____ Material supplied
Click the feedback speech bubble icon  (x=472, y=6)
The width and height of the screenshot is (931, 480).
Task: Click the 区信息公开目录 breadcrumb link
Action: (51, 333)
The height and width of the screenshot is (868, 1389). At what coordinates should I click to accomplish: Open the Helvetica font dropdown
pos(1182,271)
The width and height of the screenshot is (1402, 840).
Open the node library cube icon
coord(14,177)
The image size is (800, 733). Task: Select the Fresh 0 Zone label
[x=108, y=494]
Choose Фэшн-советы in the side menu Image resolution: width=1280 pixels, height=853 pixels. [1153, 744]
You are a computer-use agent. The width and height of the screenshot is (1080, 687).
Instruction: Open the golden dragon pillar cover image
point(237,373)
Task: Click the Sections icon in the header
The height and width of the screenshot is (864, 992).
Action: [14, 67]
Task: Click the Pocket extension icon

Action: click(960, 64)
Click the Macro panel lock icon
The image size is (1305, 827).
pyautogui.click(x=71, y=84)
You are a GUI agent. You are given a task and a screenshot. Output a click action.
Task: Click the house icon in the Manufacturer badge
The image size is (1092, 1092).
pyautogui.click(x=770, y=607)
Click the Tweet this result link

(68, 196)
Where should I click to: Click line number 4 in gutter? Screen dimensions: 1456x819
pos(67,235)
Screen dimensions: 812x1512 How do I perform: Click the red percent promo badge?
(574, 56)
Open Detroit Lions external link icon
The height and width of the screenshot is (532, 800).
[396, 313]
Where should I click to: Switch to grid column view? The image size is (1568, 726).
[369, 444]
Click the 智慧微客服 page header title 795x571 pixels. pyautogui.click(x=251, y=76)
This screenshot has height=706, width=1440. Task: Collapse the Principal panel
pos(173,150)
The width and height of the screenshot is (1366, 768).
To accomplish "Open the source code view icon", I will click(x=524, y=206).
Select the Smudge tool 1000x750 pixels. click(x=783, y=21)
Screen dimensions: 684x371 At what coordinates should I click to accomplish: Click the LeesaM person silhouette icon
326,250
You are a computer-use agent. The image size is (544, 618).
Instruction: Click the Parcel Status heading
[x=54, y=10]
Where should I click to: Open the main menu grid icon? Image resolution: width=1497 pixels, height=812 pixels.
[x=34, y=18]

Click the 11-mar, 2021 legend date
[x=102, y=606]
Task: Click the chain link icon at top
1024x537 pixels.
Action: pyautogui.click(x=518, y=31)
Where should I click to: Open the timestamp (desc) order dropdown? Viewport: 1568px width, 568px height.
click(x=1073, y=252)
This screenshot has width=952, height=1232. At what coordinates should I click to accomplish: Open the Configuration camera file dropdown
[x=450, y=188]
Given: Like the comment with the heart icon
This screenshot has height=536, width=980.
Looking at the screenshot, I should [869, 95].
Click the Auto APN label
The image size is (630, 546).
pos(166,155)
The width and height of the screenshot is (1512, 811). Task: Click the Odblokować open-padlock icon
________
Print every entry above again word for word, changing nothing.

Click the feedback speech bubble icon  (x=472, y=6)
The width and height of the screenshot is (931, 480).
Task: Click the 区信息公开目录 breadcrumb link
Action: (51, 333)
The height and width of the screenshot is (868, 1389). At what coordinates should I click to accomplish: Open the Helvetica font dropdown
pos(1182,271)
The width and height of the screenshot is (1402, 840).
Open the node library cube icon
coord(14,177)
The image size is (800, 733). Task: Select the Fresh 0 Zone label
[x=108, y=494]
Choose Фэшн-советы in the side menu Image resolution: width=1280 pixels, height=853 pixels. [1153, 744]
You are a computer-use agent. The width and height of the screenshot is (1080, 687).
Instruction: Open the golden dragon pillar cover image
point(237,373)
Task: Click the Sections icon in the header
The height and width of the screenshot is (864, 992).
Action: [14, 67]
Task: Click the Pocket extension icon

Action: click(960, 64)
Click the Macro panel lock icon
The image size is (1305, 827).
pyautogui.click(x=71, y=84)
You are a GUI agent. You are given a task and a screenshot. Output a click action.
Task: Click the house icon in the Manufacturer badge
The image size is (1092, 1092).
pyautogui.click(x=770, y=607)
Click the Tweet this result link

(68, 196)
Where should I click to: Click line number 4 in gutter? Screen dimensions: 1456x819
pos(67,235)
Screen dimensions: 812x1512 How do I perform: Click the red percent promo badge?
(574, 56)
Open Detroit Lions external link icon
The height and width of the screenshot is (532, 800).
[396, 313]
Where should I click to: Switch to grid column view? The image size is (1568, 726).
[369, 444]
Click the 智慧微客服 page header title 795x571 pixels. pyautogui.click(x=251, y=76)
This screenshot has height=706, width=1440. Task: Collapse the Principal panel
pos(173,150)
The width and height of the screenshot is (1366, 768).
To accomplish "Open the source code view icon", I will click(x=524, y=206).
Select the Smudge tool 1000x750 pixels. click(x=783, y=21)
Screen dimensions: 684x371 At what coordinates should I click to accomplish: Click the LeesaM person silhouette icon
326,250
You are a computer-use agent. The image size is (544, 618).
Instruction: Click the Parcel Status heading
[x=54, y=10]
Where should I click to: Open the main menu grid icon? Image resolution: width=1497 pixels, height=812 pixels.
[x=34, y=18]

Click the 11-mar, 2021 legend date
[x=102, y=606]
Task: Click the chain link icon at top
1024x537 pixels.
Action: pyautogui.click(x=518, y=31)
Where should I click to: Open the timestamp (desc) order dropdown? Viewport: 1568px width, 568px height.
click(x=1073, y=252)
This screenshot has width=952, height=1232. At what coordinates should I click to accomplish: Open the Configuration camera file dropdown
[x=450, y=188]
Given: Like the comment with the heart icon
This screenshot has height=536, width=980.
Looking at the screenshot, I should [869, 95].
Click the Auto APN label
The image size is (630, 546).
pos(166,155)
The width and height of the screenshot is (1512, 811). Task: Click the Odblokować open-padlock icon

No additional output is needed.